----- Dataset excerpts

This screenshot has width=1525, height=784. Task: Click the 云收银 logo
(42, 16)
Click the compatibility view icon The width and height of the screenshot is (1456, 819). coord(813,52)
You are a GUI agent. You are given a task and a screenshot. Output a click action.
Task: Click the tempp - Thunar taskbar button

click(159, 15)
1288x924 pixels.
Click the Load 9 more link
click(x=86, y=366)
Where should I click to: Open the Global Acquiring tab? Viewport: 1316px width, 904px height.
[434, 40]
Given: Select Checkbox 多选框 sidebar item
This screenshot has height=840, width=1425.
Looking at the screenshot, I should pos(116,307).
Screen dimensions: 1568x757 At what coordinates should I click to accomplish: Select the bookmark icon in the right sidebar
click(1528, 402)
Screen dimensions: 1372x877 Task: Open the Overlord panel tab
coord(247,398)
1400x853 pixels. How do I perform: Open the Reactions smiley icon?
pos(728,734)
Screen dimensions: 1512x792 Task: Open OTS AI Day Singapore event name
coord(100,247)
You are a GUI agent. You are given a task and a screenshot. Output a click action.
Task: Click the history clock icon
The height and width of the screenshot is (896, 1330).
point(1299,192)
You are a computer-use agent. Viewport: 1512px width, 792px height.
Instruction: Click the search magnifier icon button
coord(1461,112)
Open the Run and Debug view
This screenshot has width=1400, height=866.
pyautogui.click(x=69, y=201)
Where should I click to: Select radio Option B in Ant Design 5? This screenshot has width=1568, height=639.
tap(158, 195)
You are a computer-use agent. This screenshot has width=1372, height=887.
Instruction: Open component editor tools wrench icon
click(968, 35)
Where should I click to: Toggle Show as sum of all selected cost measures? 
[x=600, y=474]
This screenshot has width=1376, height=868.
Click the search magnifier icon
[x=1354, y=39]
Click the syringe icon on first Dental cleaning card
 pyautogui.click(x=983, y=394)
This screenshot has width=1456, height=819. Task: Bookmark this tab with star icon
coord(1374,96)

----------

Copy, without any change, the lines above from the one containing "Where should I click to: Select" to the end, both ends included. Add nothing else.

■ **Output of the task**:
Where should I click to: Select radio Option B in Ant Design 5? This screenshot has width=1568, height=639.
tap(158, 195)
You are a computer-use agent. This screenshot has width=1372, height=887.
Instruction: Open component editor tools wrench icon
click(968, 35)
Where should I click to: Toggle Show as sum of all selected cost measures? 
[x=600, y=474]
This screenshot has width=1376, height=868.
Click the search magnifier icon
[x=1354, y=39]
Click the syringe icon on first Dental cleaning card
 pyautogui.click(x=983, y=394)
This screenshot has width=1456, height=819. Task: Bookmark this tab with star icon
coord(1374,96)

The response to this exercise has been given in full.